(Collection entries)
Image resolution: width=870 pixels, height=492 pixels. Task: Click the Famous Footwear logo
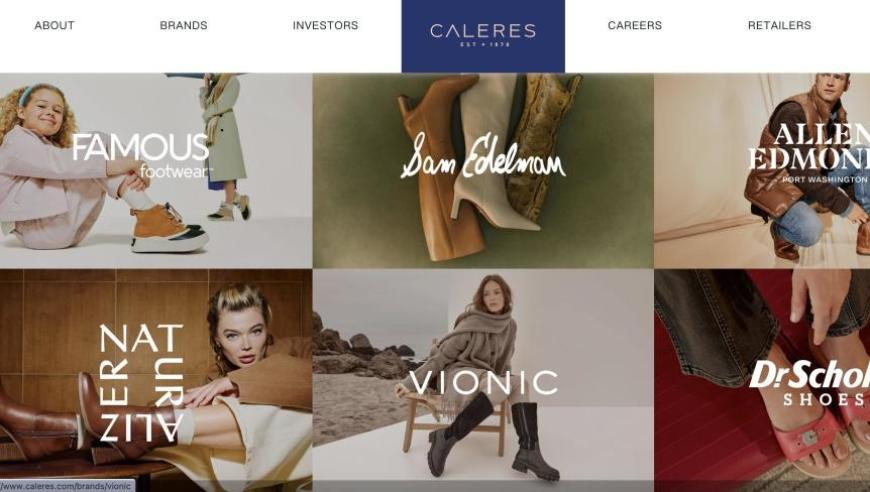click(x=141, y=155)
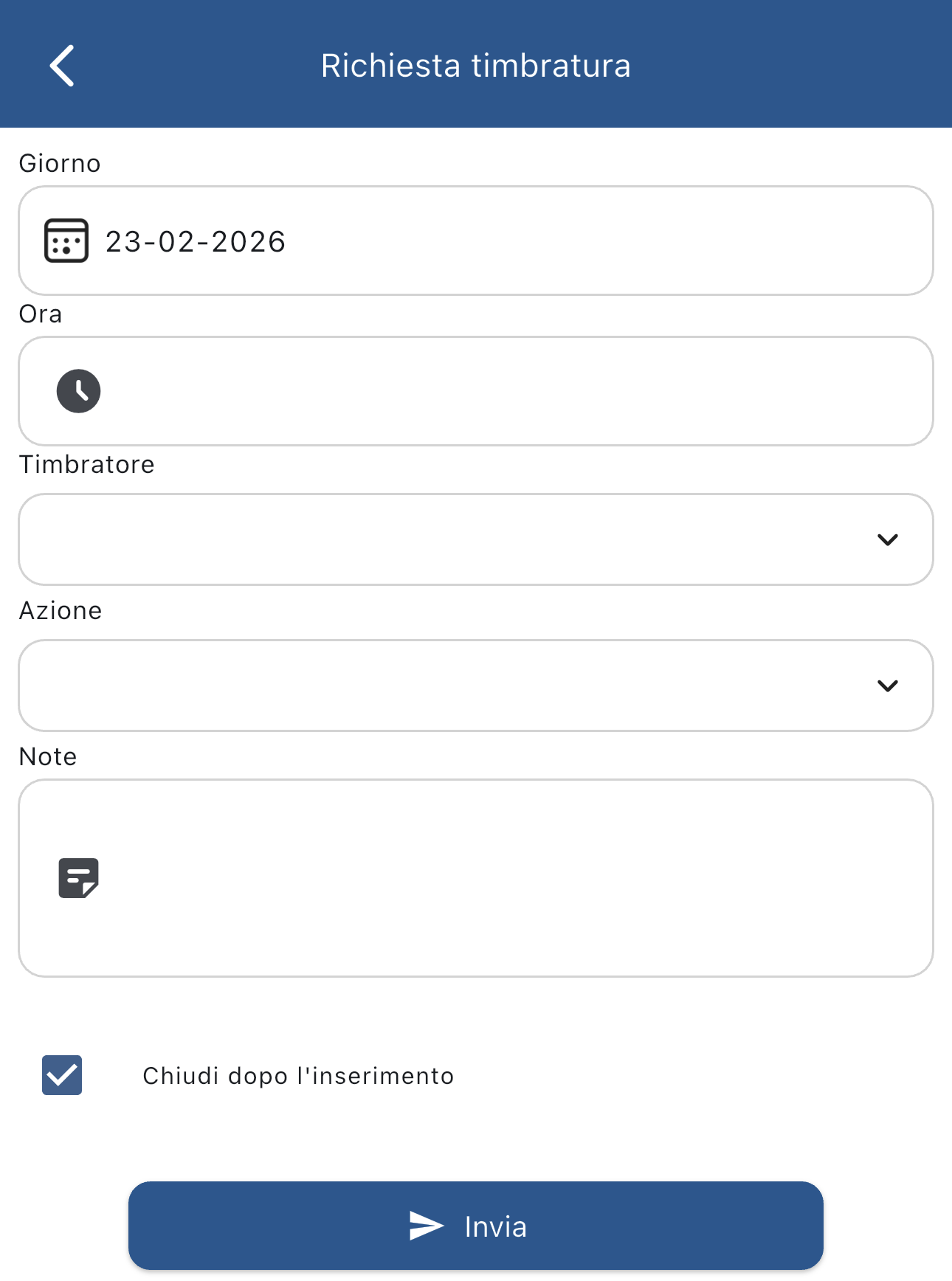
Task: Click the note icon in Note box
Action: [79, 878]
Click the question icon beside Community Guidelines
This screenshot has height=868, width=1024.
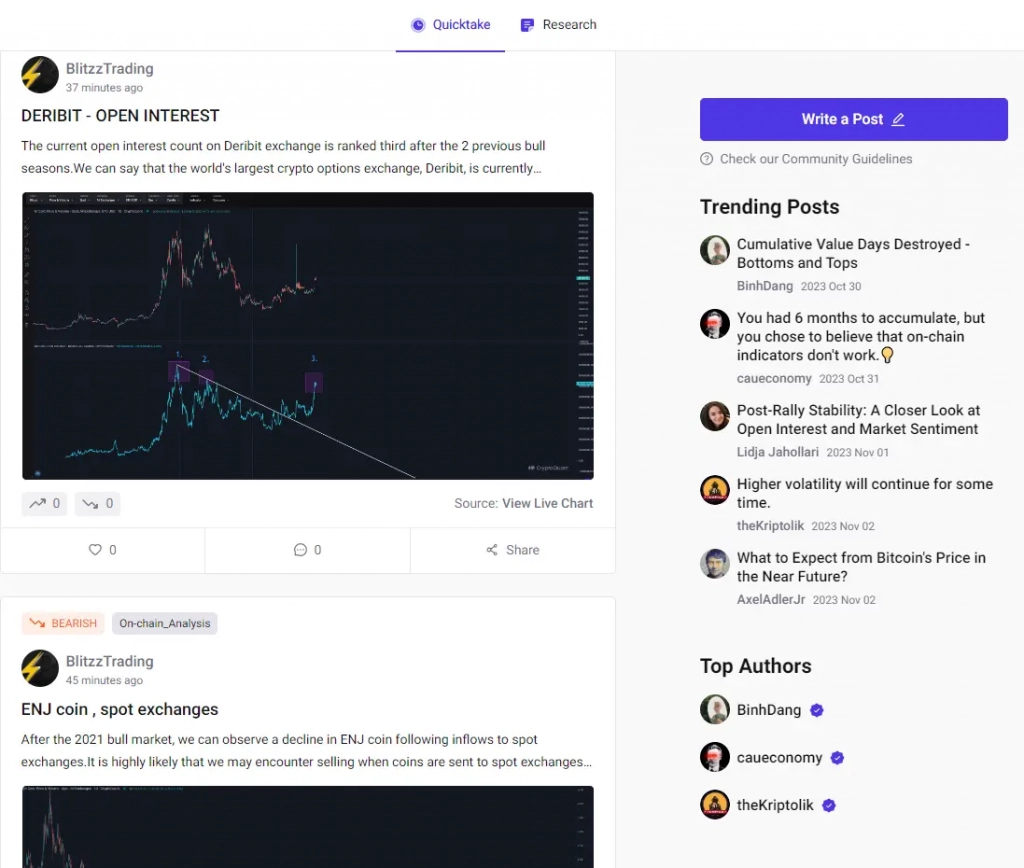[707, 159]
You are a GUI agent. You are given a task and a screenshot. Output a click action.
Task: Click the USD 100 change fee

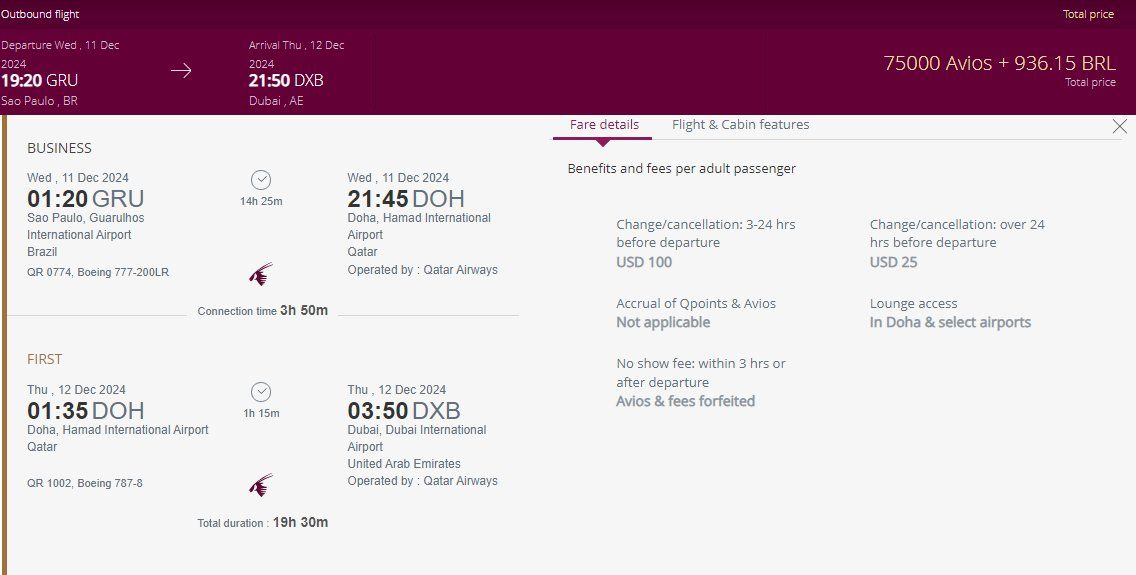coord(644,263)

--

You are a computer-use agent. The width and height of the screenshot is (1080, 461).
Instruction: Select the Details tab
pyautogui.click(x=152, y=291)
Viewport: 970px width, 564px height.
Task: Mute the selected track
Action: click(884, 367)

▸ **Problem requirements**
Look through the entries above; copy each line where the string "agent" appears.

▸ **Result of the task**
You are a GUI agent. You are given a task and a screenshot. Output a click action.
You are a computer-use agent. The width and height of the screenshot is (1080, 461).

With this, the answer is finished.